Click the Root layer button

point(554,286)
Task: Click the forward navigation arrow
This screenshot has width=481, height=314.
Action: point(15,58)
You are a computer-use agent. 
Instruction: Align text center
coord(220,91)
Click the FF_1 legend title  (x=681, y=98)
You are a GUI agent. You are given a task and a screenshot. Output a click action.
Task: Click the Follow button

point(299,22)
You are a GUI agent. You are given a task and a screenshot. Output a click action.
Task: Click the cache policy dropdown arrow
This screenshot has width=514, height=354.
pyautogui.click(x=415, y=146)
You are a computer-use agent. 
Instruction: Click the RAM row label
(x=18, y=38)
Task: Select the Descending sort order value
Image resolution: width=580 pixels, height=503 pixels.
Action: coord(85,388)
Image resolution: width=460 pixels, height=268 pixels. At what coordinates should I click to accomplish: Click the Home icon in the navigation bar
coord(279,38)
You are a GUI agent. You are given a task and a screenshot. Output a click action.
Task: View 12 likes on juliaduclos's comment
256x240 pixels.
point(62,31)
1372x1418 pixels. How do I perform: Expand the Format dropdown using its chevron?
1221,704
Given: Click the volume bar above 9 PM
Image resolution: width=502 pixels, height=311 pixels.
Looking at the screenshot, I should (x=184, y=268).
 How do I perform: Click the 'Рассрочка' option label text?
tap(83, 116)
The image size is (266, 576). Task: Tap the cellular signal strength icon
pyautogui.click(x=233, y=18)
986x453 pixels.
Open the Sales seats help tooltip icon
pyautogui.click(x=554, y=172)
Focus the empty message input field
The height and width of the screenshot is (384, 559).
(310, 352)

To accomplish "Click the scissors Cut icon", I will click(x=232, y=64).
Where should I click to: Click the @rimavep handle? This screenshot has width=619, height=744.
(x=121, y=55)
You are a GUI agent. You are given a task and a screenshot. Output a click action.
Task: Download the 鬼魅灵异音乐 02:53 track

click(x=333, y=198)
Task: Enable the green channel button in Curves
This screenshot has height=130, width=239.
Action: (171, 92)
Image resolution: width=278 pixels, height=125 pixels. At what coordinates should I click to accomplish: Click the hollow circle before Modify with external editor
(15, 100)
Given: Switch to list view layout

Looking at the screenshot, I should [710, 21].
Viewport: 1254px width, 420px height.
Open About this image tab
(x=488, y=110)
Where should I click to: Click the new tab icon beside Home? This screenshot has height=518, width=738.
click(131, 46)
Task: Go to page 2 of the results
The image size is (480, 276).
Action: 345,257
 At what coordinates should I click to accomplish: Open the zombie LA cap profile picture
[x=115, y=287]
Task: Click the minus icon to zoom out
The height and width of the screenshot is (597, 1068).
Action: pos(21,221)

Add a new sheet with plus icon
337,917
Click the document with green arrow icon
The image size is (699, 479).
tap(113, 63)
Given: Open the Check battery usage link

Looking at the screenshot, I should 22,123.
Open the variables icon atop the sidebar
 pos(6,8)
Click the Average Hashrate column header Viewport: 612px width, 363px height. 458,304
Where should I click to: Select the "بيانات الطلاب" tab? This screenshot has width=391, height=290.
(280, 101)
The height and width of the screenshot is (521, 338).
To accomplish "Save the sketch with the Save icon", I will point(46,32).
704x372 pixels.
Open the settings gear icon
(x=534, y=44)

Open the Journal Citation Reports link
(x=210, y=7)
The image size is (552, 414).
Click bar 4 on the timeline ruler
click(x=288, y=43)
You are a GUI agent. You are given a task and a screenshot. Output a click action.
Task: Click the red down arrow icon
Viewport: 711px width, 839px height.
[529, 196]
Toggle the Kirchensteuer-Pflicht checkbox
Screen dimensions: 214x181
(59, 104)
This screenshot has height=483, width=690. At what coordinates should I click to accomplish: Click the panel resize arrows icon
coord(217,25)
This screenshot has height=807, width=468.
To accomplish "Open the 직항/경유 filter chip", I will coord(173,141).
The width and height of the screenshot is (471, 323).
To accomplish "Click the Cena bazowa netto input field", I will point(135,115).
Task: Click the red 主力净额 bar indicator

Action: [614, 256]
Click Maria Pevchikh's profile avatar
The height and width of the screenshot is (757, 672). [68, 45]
######
◆ **What the task requires**: An exact repeat of all the records is required.

◆ **Output**:
Click the Root layer button

point(554,286)
Task: Click the forward navigation arrow
This screenshot has width=481, height=314.
Action: point(15,58)
You are a computer-use agent. 
Instruction: Align text center
coord(220,91)
Click the FF_1 legend title  (x=681, y=98)
You are a GUI agent. You are given a task and a screenshot. Output a click action.
Task: Click the Follow button

point(299,22)
You are a GUI agent. You are given a task and a screenshot. Output a click action.
Task: Click the cache policy dropdown arrow
This screenshot has width=514, height=354.
pyautogui.click(x=415, y=146)
You are a computer-use agent. 
Instruction: Click the RAM row label
(x=18, y=38)
Task: Select the Descending sort order value
Image resolution: width=580 pixels, height=503 pixels.
Action: coord(85,388)
Image resolution: width=460 pixels, height=268 pixels. At what coordinates should I click to accomplish: Click the Home icon in the navigation bar
coord(279,38)
You are a GUI agent. You are given a task and a screenshot. Output a click action.
Task: View 12 likes on juliaduclos's comment
256x240 pixels.
point(62,31)
1372x1418 pixels. How do I perform: Expand the Format dropdown using its chevron?
1221,704
Given: Click the volume bar above 9 PM
Image resolution: width=502 pixels, height=311 pixels.
Looking at the screenshot, I should (x=184, y=268).
 How do I perform: Click the 'Рассрочка' option label text?
tap(83, 116)
The image size is (266, 576). Task: Tap the cellular signal strength icon
pyautogui.click(x=233, y=18)
986x453 pixels.
Open the Sales seats help tooltip icon
pyautogui.click(x=554, y=172)
Focus the empty message input field
The height and width of the screenshot is (384, 559).
(310, 352)

To accomplish "Click the scissors Cut icon", I will click(x=232, y=64).
Where should I click to: Click the @rimavep handle? This screenshot has width=619, height=744.
(x=121, y=55)
You are a GUI agent. You are given a task and a screenshot. Output a click action.
Task: Download the 鬼魅灵异音乐 02:53 track

click(x=333, y=198)
Task: Enable the green channel button in Curves
This screenshot has height=130, width=239.
Action: (171, 92)
Image resolution: width=278 pixels, height=125 pixels. At what coordinates should I click to accomplish: Click the hollow circle before Modify with external editor
(15, 100)
Given: Switch to list view layout

Looking at the screenshot, I should [710, 21].
Viewport: 1254px width, 420px height.
Open About this image tab
(x=488, y=110)
Where should I click to: Click the new tab icon beside Home? This screenshot has height=518, width=738.
click(131, 46)
Task: Go to page 2 of the results
The image size is (480, 276).
Action: 345,257
 At what coordinates should I click to accomplish: Open the zombie LA cap profile picture
[x=115, y=287]
Task: Click the minus icon to zoom out
The height and width of the screenshot is (597, 1068).
Action: pos(21,221)

Add a new sheet with plus icon
337,917
Click the document with green arrow icon
The image size is (699, 479).
tap(113, 63)
Given: Open the Check battery usage link

Looking at the screenshot, I should 22,123.
Open the variables icon atop the sidebar
 pos(6,8)
Click the Average Hashrate column header Viewport: 612px width, 363px height. 458,304
Where should I click to: Select the "بيانات الطلاب" tab? This screenshot has width=391, height=290.
(280, 101)
The height and width of the screenshot is (521, 338).
To accomplish "Save the sketch with the Save icon", I will point(46,32).
704x372 pixels.
Open the settings gear icon
(x=534, y=44)

Open the Journal Citation Reports link
(x=210, y=7)
The image size is (552, 414).
Click bar 4 on the timeline ruler
click(x=288, y=43)
You are a GUI agent. You are given a task and a screenshot. Output a click action.
Task: Click the red down arrow icon
Viewport: 711px width, 839px height.
[529, 196]
Toggle the Kirchensteuer-Pflicht checkbox
Screen dimensions: 214x181
(59, 104)
This screenshot has height=483, width=690. At what coordinates should I click to accomplish: Click the panel resize arrows icon
coord(217,25)
This screenshot has height=807, width=468.
To accomplish "Open the 직항/경유 filter chip", I will coord(173,141).
The width and height of the screenshot is (471, 323).
To accomplish "Click the Cena bazowa netto input field", I will point(135,115).
Task: Click the red 主力净额 bar indicator

Action: [614, 256]
Click Maria Pevchikh's profile avatar
The height and width of the screenshot is (757, 672). [68, 45]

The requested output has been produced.